Non profit

Ma non è tutta l’industria sotto accusa

di Redazione

Q uando si configura con chiarezza la volontà di uccidere? Quando si può parlare di omicidio volontario, anche se apparentemente tra le vittime e l’accusato c’è una distanza abissale, come quella che corre fra gli operai carbonizzati della Thyssenkrupp e l’amministratore delegato Espenhahn? A queste domande risponderà una giuria, a gennaio, e la sentenza stabilirà se le richieste dell’accusa, accolte nell’ordinanza di rinvio a giudizio, sono giuste e adeguate. Per ora è giusto registrare, direi con sorpresa, che per la prima volta, in un caso specifico, e non in generale, la magistratura si è posta fino in fondo il problema di valutare i comportamenti dei singoli, di fronte a un rischio evidente, grave, conclamato, più volte denunciato nel tempo.

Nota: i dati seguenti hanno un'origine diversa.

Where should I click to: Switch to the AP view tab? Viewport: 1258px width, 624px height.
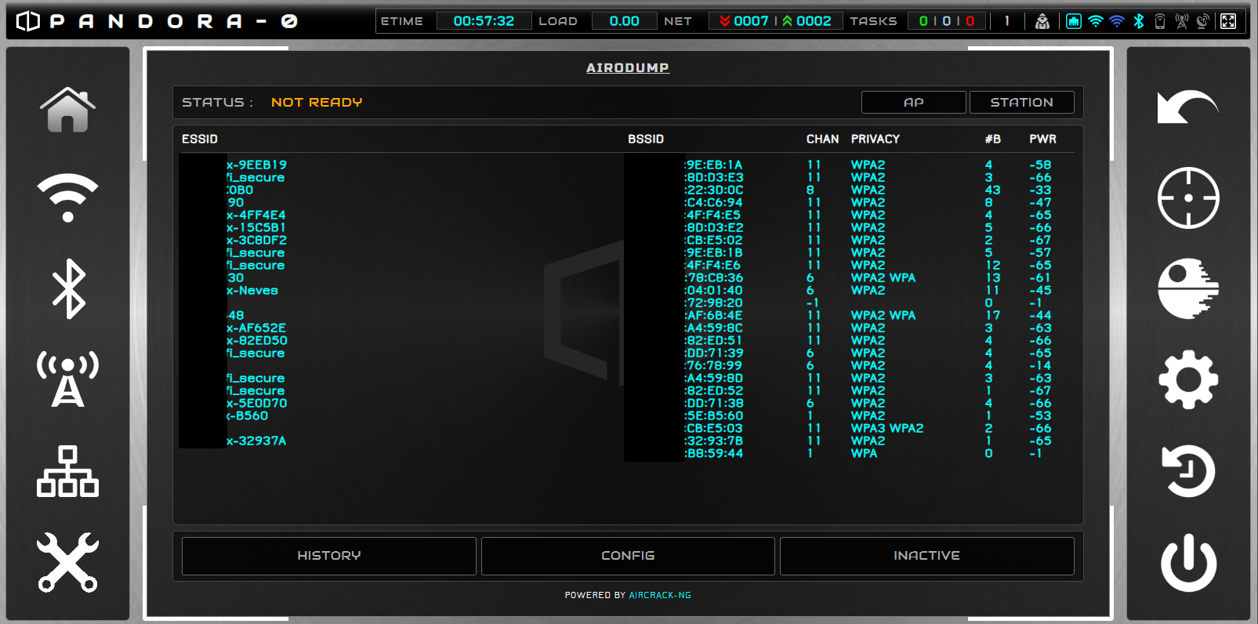913,103
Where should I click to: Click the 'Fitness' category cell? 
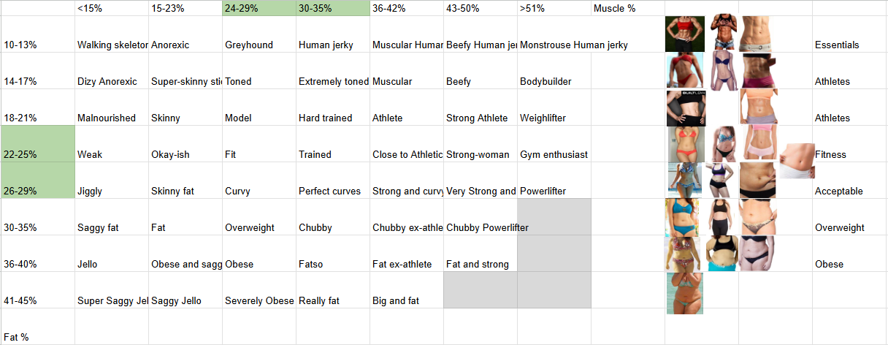pos(849,144)

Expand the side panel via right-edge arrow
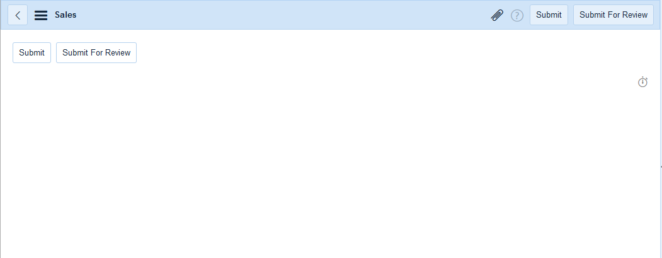pos(661,168)
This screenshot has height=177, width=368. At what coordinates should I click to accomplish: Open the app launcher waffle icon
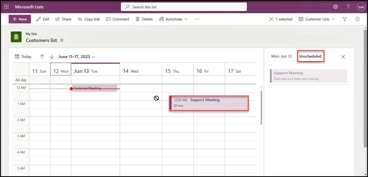click(6, 7)
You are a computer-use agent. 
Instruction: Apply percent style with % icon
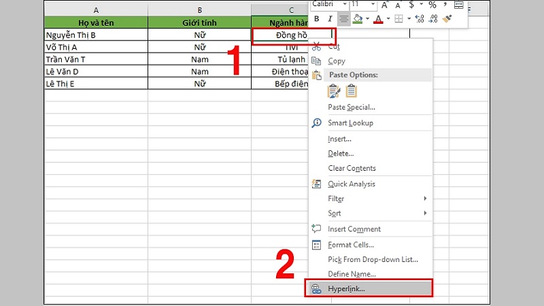click(x=432, y=5)
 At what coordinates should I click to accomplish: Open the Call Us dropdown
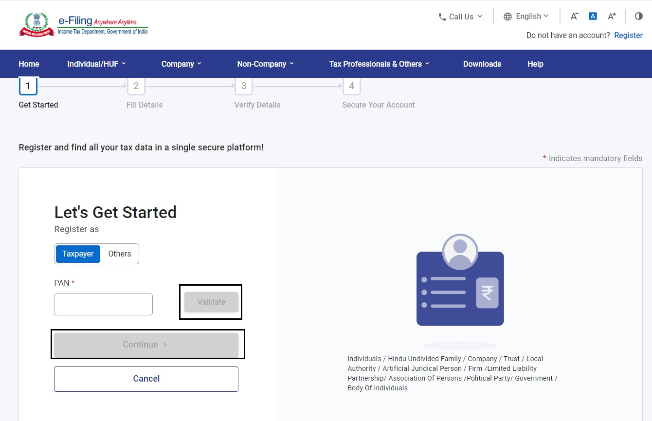(460, 16)
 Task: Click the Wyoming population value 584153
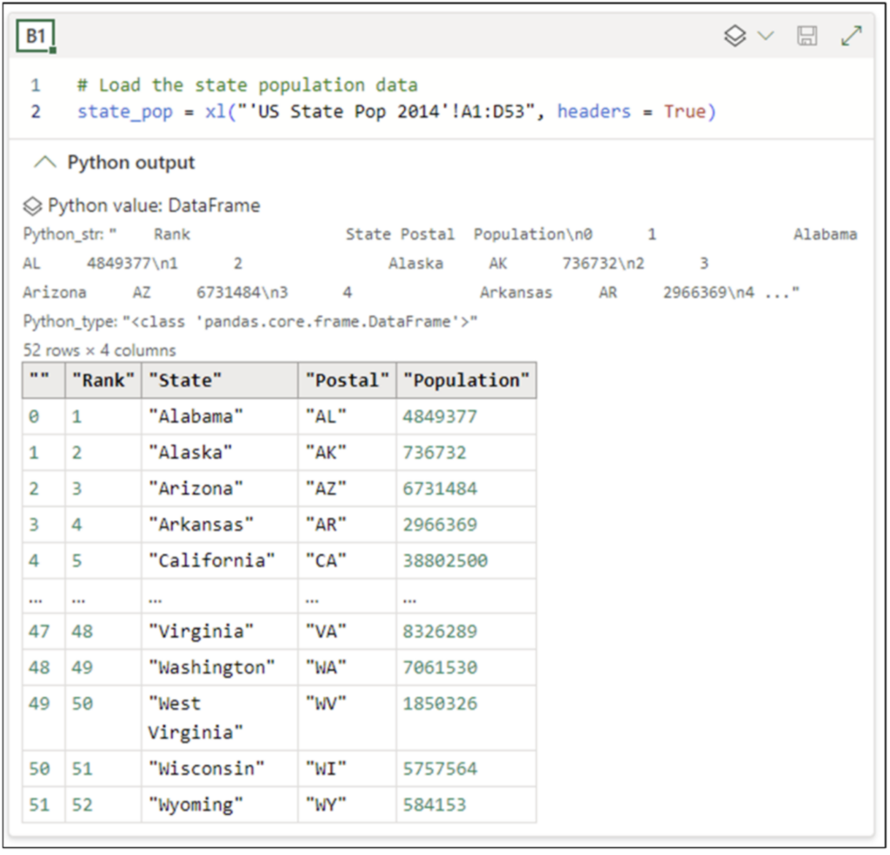click(434, 805)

I documenti sono per certi versi agghiaccianti nella loro cinica lucentezza. Era un investimento “inutile” adeguare la linea 5 dello stabilimento di Torino alle norme antincendio richieste dalle autorità competenti, dal momento che l’attività era ormai incanalata verso la dismissione, la chiusura. Un rischio calcolato, dunque, secondo l’accusa. Un rischio enorme, vissuto ogni giorno solo dagli operai, però, non dai vertici dell’azienda, non da chi poteva decidere diversamente. Non è la stessa cosa di tanti, troppi, incidenti sul lavoro che spesso vedono fra le vittime anche gli imprenditori, artigiani o piccoli industriali. Ecco perché dispiace vedere oggi una difesa “di categoria” da parte di Confindustria, che giudica “esagerata” la richiesta di Guariniello, condivisa dalla Procura. Non mi pare davvero che si tratti di un’ordinaria storia di negligenza, di cattiva gestione della routine nei sistemi di sicurezza. La giustizia deve essere sempre correlata al singolo caso, e poi, ovviamente, una sentenza aiuta a cambiare la cultura di tutti. E a favorire, speriamo, un maggior senso di responsabilità. Anche questa, in fondo, è “responsabilità sociale d’impresa”.